**YOUR GOAL:**
Present every line of the material below as a numbered list, leaving out blank lines.

>> Start RECORDS SUPPLIED

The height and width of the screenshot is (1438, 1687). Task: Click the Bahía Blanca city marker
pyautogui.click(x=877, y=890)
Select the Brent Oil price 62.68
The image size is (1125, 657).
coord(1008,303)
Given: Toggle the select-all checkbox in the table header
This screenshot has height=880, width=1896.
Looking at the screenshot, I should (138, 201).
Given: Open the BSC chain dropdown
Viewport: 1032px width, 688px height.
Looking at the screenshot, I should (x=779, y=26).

>> End RECORDS SUPPLIED

**RESULT OF THE EXERCISE:**
1. The height and width of the screenshot is (1438, 1687). Task: Click the Bahía Blanca city marker
2. pyautogui.click(x=877, y=890)
3. Select the Brent Oil price 62.68
4. The image size is (1125, 657).
5. coord(1008,303)
6. Given: Toggle the select-all checkbox in the table header
7. This screenshot has height=880, width=1896.
8. Looking at the screenshot, I should (138, 201).
9. Given: Open the BSC chain dropdown
10. Viewport: 1032px width, 688px height.
11. Looking at the screenshot, I should (x=779, y=26).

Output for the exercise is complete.